>>>
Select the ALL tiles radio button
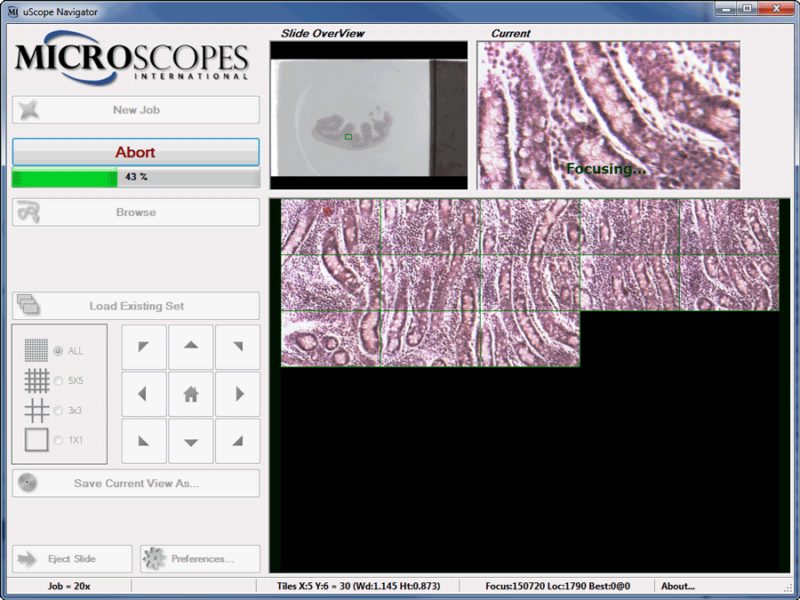The height and width of the screenshot is (600, 800). click(58, 351)
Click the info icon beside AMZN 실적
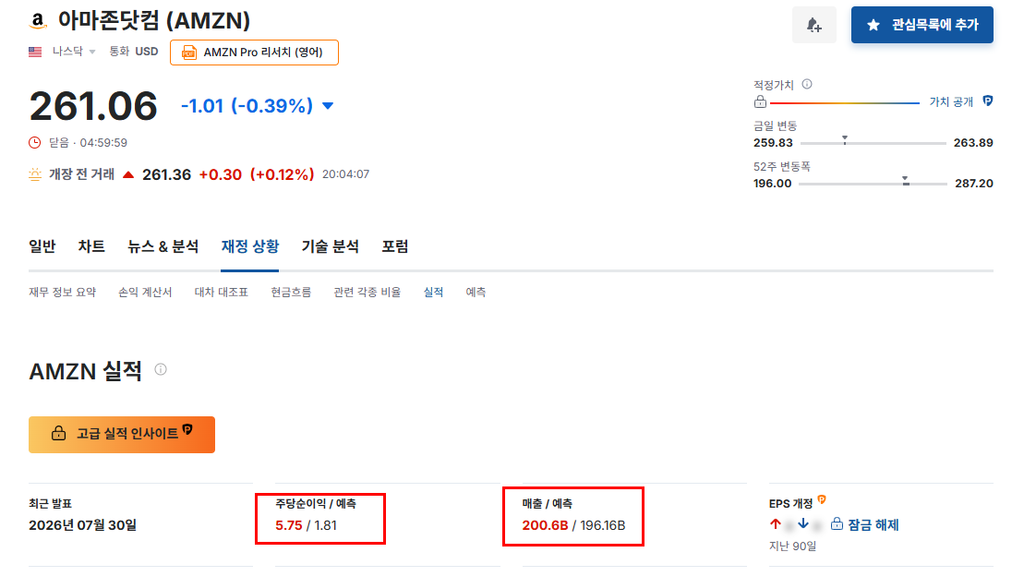The image size is (1024, 587). (x=161, y=370)
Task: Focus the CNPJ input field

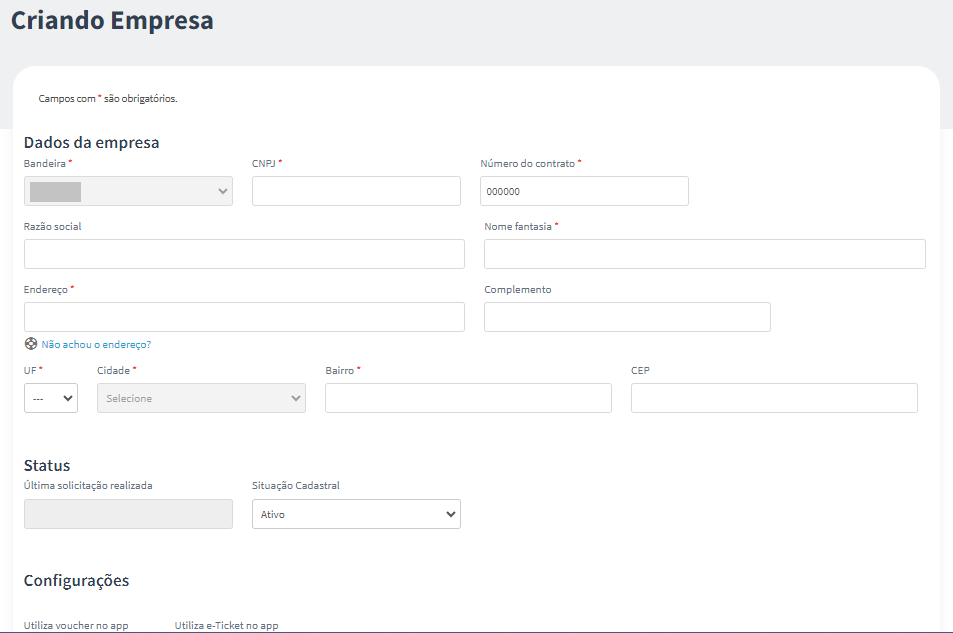Action: (x=356, y=191)
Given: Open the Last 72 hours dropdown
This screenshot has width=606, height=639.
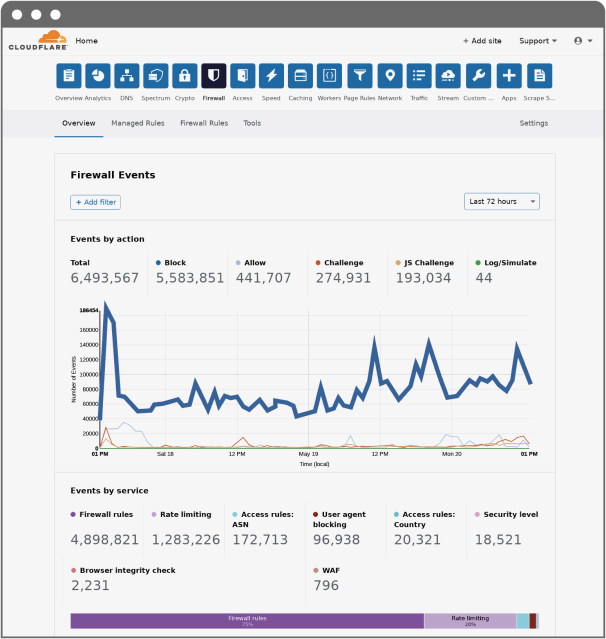Looking at the screenshot, I should pyautogui.click(x=502, y=201).
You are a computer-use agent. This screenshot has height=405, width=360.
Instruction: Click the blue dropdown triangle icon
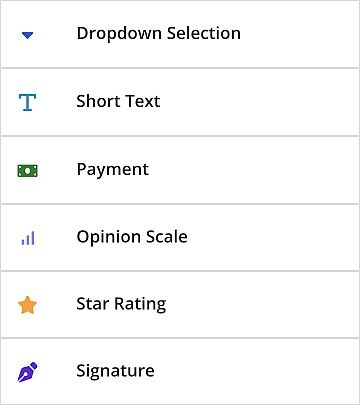27,35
<<<
Copy each entry above exactly; drop the pictures.

Select the ALL tiles radio button
The height and width of the screenshot is (600, 800). click(58, 351)
Click the info icon beside AMZN 실적
The image size is (1024, 587). (x=161, y=370)
Task: Focus the CNPJ input field

Action: (x=356, y=191)
Given: Open the Last 72 hours dropdown
This screenshot has width=606, height=639.
Looking at the screenshot, I should pyautogui.click(x=502, y=201).
You are a computer-use agent. This screenshot has height=405, width=360.
Instruction: Click the blue dropdown triangle icon
27,35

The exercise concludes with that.